The huge pylons that light and warm Montreal are toppled like tinkertoys, and three million people in the city are cold, dark, and probably getting hungry. Sixty thousand are without power in Eastern Ontario; there is not a light between Ottawa and the St. Lawrence River. They've declared a state of emergency; the military has been called out. Thus far not many have died, thank God. But it's rough on the very old and the very young. They're trying to get people into shelters. And dear God help the dairy farmers and their suffering stock...

What's hard to describe is the beauty, which is simply astonishing.
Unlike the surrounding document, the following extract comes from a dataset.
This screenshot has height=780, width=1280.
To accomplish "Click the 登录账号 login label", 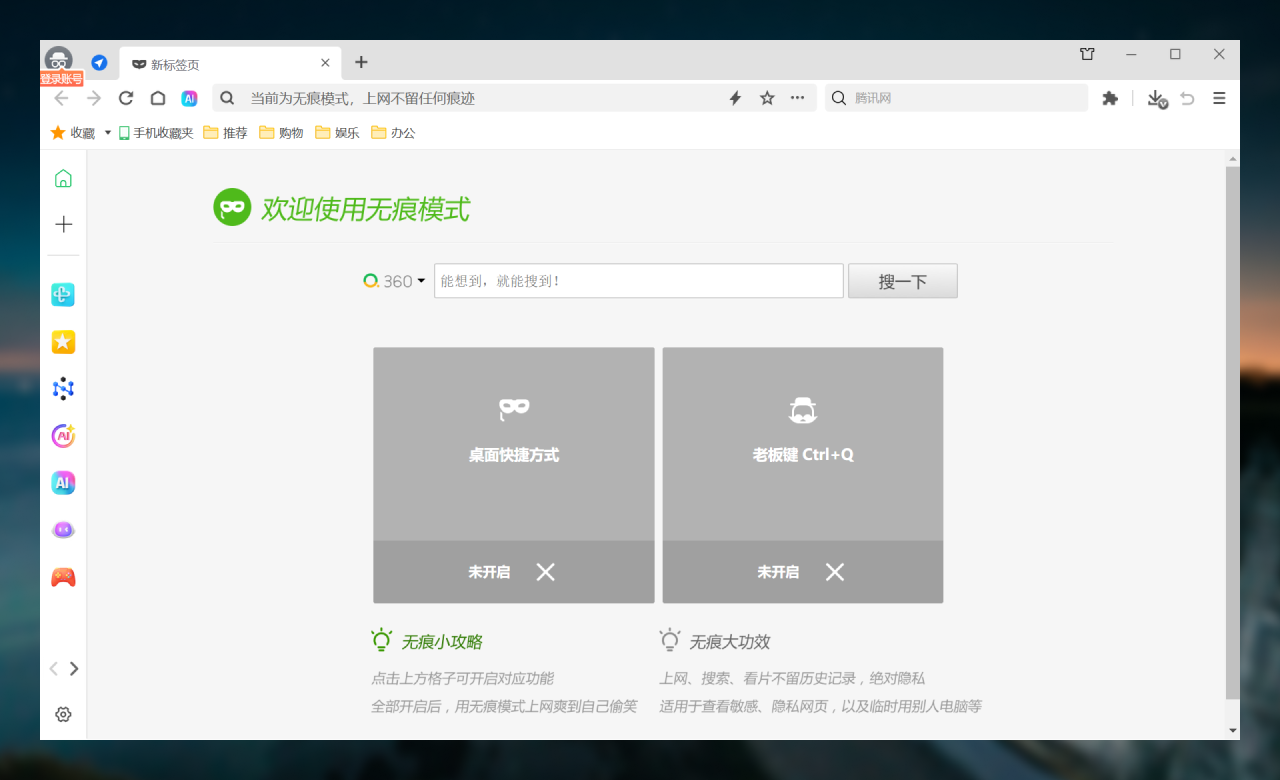I will 61,78.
I saw yesterday a cedar bough bent gracefully under its burden of glaze ice and pellet ice, and it was sheer Zen elegance. Where there are lights, the trees are lace-like, fantastically intricate, gently glowing, luminous and lovely--and then with a crack like a gunshot, or the deep boom of artillery, something will snap under the weight of beauty, and another living thing will be wounded, maybe to death. A neighbour's huge old willow simply exploded like a bomb; it's all over her backyard, in pieces, and all that's left is a five-foot stump.
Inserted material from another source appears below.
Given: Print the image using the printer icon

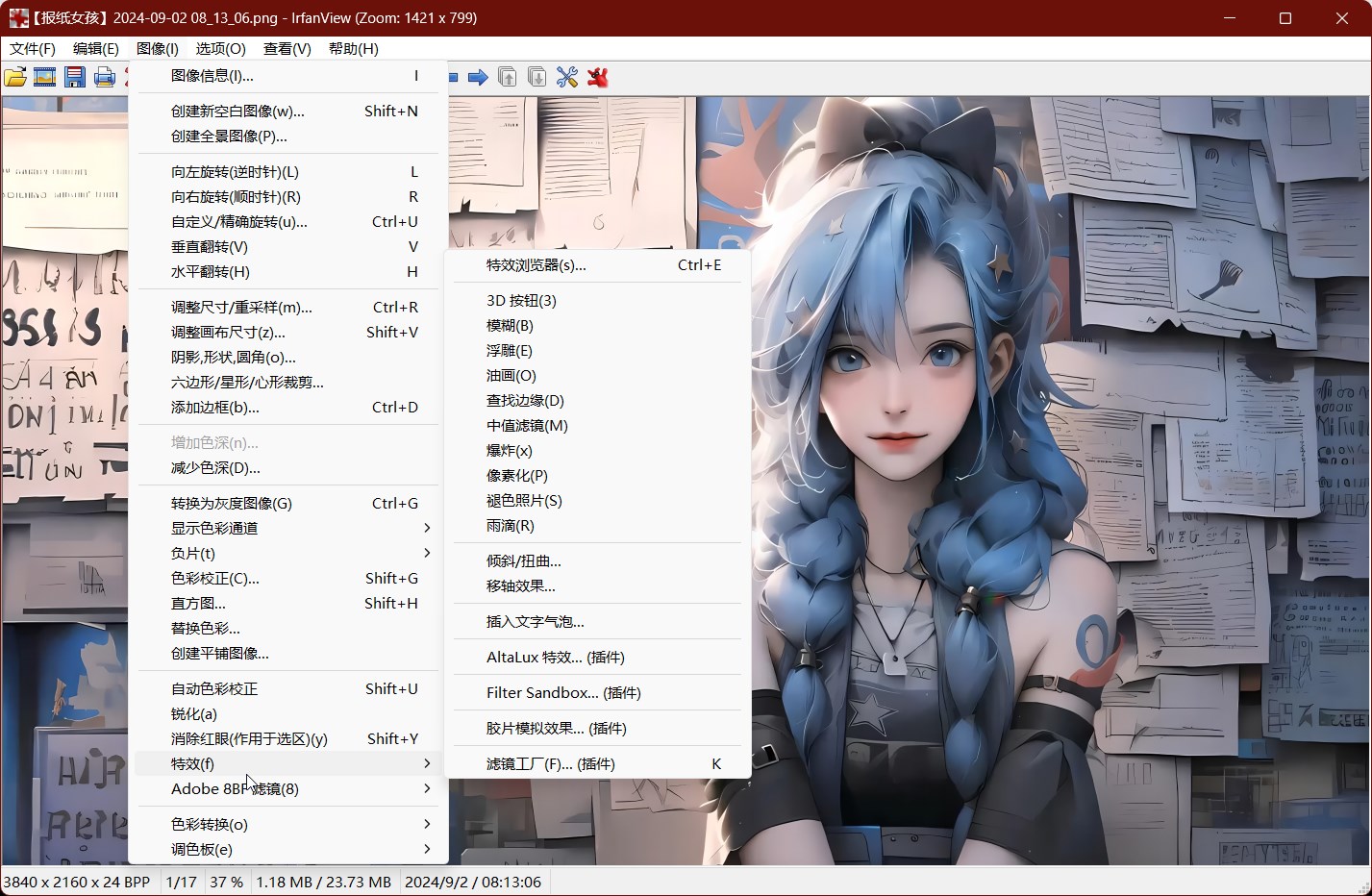Looking at the screenshot, I should (x=104, y=77).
I'd been feeling very sorry for myself and my house and (above all) my beautiful beloved maples--I've looked at that front tree for eleven years, through thick and thin, and it may never be the same again, may not even survive, may have to be cut down. I love that tree and I fear for it. I hate being away from home. My kids are with their father, and I am without roots or routine, and I hate that too.

But then I watched the news: the dairy farmers may lose everything. If the cows aren't milked, they'll dry up. TV last night showed a Christmas tree farmer standing in his devastated field, saying "It's all gone. All of it. I did my crying last night." And I thought of the orchards--this is a great area for apples --and the sugarbushes. All that careful work lost; whole farms will be wiped out. I thought of the birds and wild beasts, who will die in their thousands. I thought of the families trying to figure out how to eat when they can't cook, especially the poor. There's not much ready-cooked that they can afford.
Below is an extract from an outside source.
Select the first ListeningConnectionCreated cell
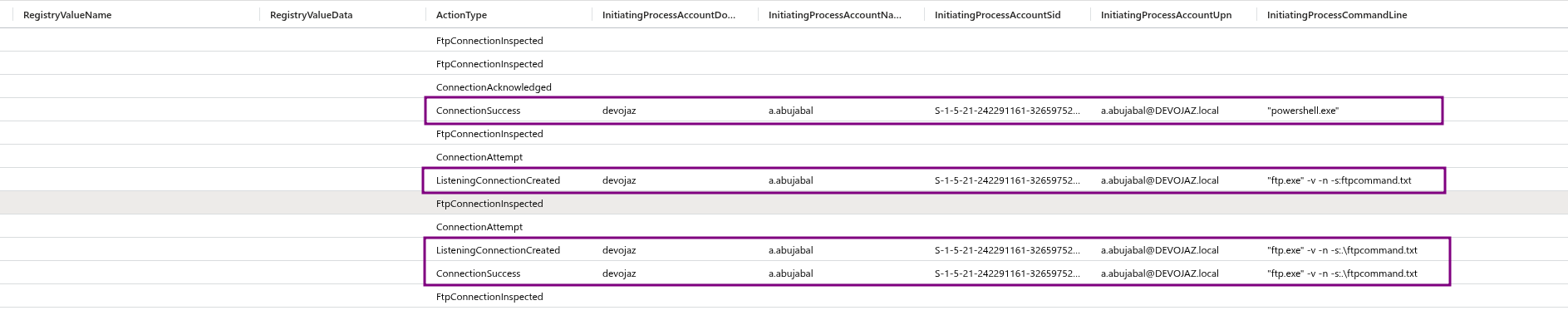The height and width of the screenshot is (335, 1568). click(x=498, y=180)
I thought of those who are fighting for the rest of us. The hydro workers have been putting in 18-hour days, trying to repair downed lines and clear fallen trees and branches. It's physically exhausting work, laboriously knocking ice off lines and transformers, sawing up and hauling off branches and trees, and it's miserably cold and damp out there. Thank God, relief workers are coming in from electric utilities in the U.S., hundreds of cherrypickers on their way (thank you! thank you!) And they've called out the military. But still, the sheer endlessness of it, and the discouragement, must be daunting. You fix a line and a block gets its power back, and two minutes later there's a CRACK down the street and there goes the line again. All you can do is swear and try again.

I can set aside my own worries and sense of uprootedness because I am warm and safe and fed, and so are my children. All I can do now is to pray: that the weather ends, that the devastation is less bad than it looks right now, that the trees' suffering ends soon--they sound human and hurting as they groan and break. This is a city of trees, and it hurts the soul to look at them.

I suppose there's the Obligatory Theological Uplift: It really does help to get your nose out of your own navel and look around; others are suffering more--almost always, others are suffering more!--and remembering that, and sinking your own troubles into caring about them, is the best way of coping with your own anxiety. Very true. I've found that out yet again.

But mostly: all you can do sometimes is pray. That's where we are now, in this corner of the world. Please pray for us in eastern Ontario and western Quebec, especially for the great suffering city of Montreal. Pray also for New England, which has been hit hard in places, and pray that the storm does less harm in the Maritimes, which is where it's headed now.

Lord have mercy. Christ have mercy. Lord have mercy.